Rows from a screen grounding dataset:
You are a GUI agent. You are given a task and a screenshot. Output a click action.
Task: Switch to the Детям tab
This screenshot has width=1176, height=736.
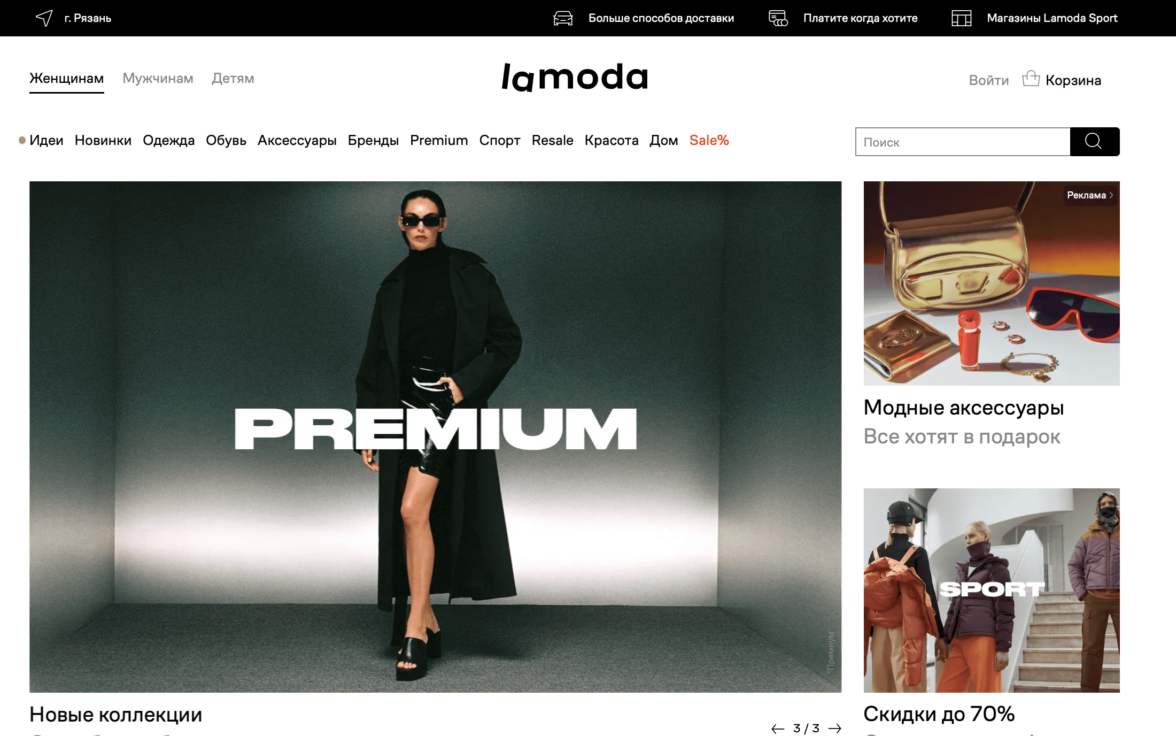pos(232,78)
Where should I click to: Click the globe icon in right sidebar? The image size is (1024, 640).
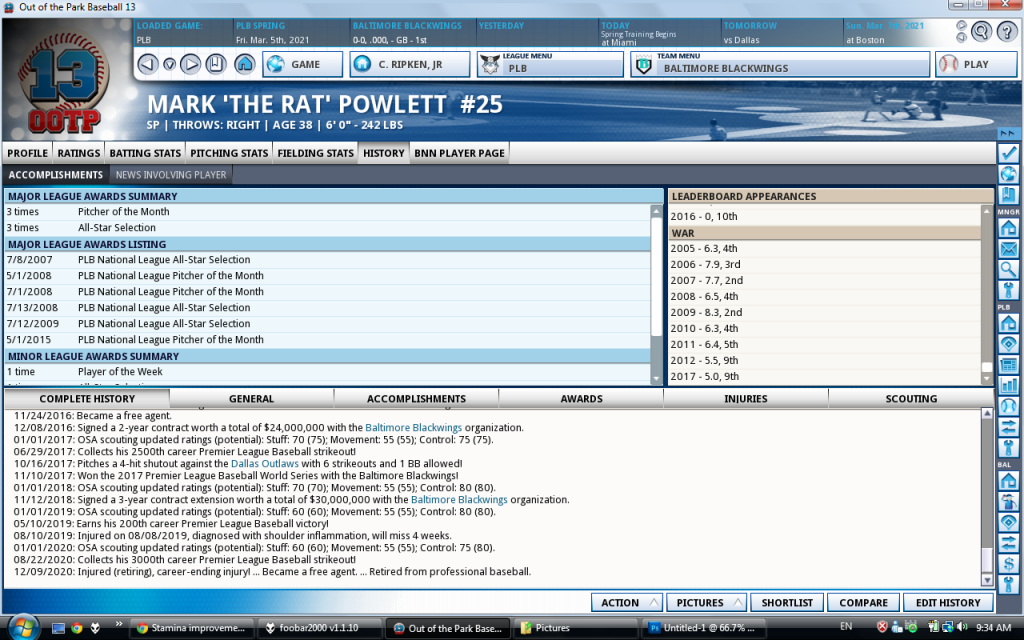(x=1009, y=174)
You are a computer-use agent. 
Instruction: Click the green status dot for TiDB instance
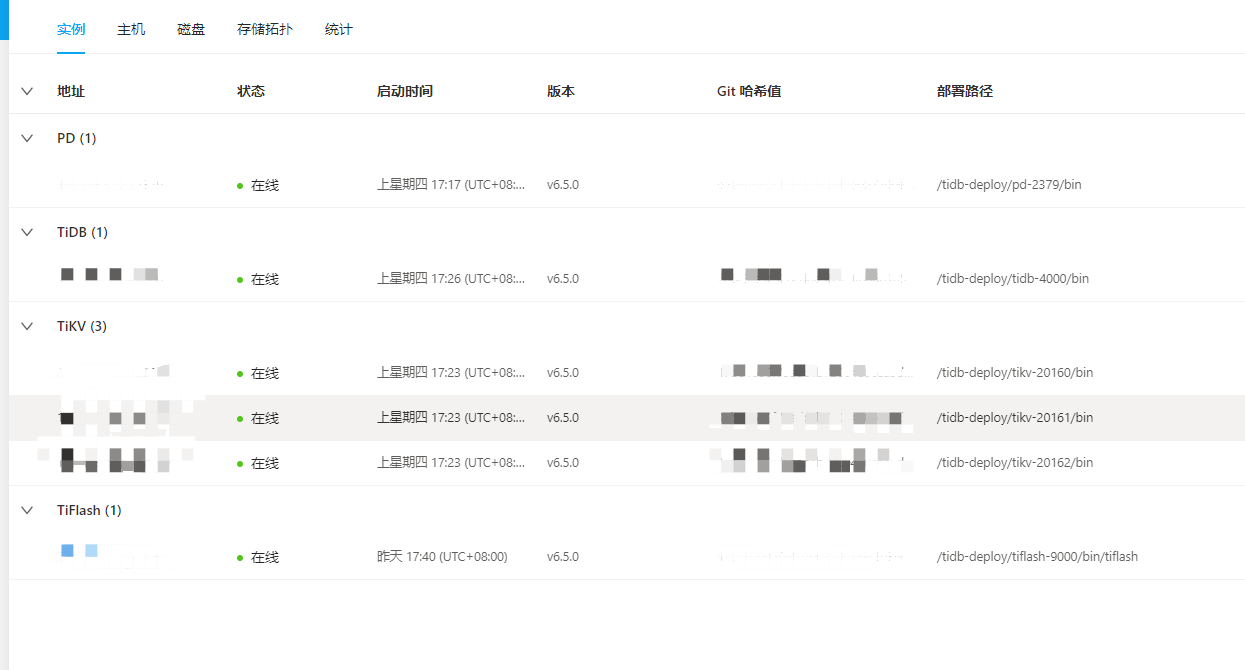pos(240,280)
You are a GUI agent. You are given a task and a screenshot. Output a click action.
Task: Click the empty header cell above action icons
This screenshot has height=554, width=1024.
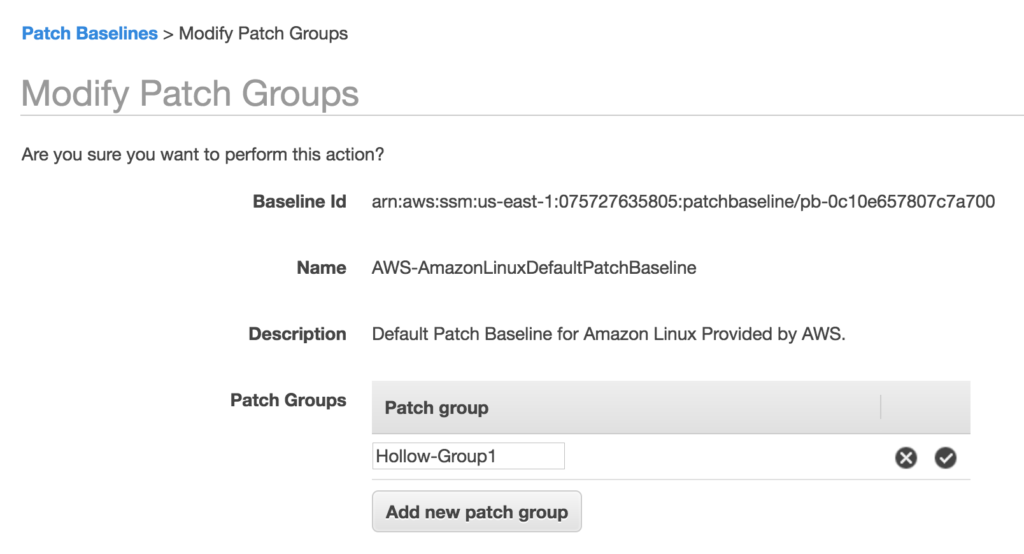pyautogui.click(x=925, y=407)
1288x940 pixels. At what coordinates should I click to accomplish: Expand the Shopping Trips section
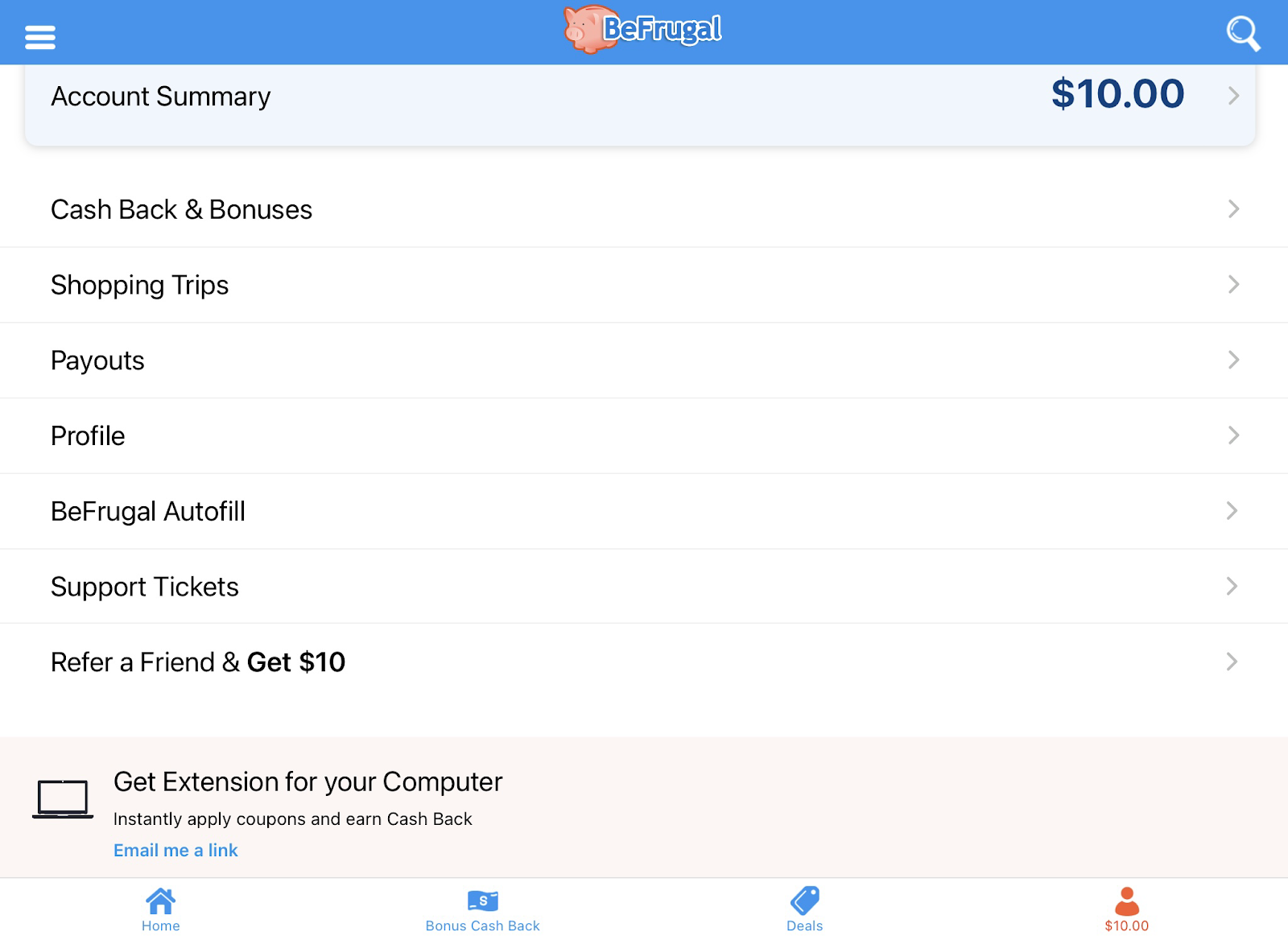644,285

**Task**: Update the records by changing every "screenshot" to "screen capture" and leaving everything else as it is. Leave the pictures out of your answer.

**Expected answer**:
You are a GUI agent. You are given a task and a screen capture. Output a click action.
Task: Switch to the Детям tab
This screen capture has width=1176, height=736.
pos(232,78)
Where should I click to: Click the globe icon in right sidebar? The image size is (1024, 640).
(x=1009, y=174)
You are a computer-use agent. 
Instruction: Click the green status dot for TiDB instance
pos(240,280)
You are a GUI agent. You are given a task and a screen capture. Output a click action.
Task: Click the empty header cell above action icons
This screen capture has height=554, width=1024.
pyautogui.click(x=925, y=407)
1288x940 pixels. At what coordinates should I click to accomplish: Expand the Shopping Trips section
644,285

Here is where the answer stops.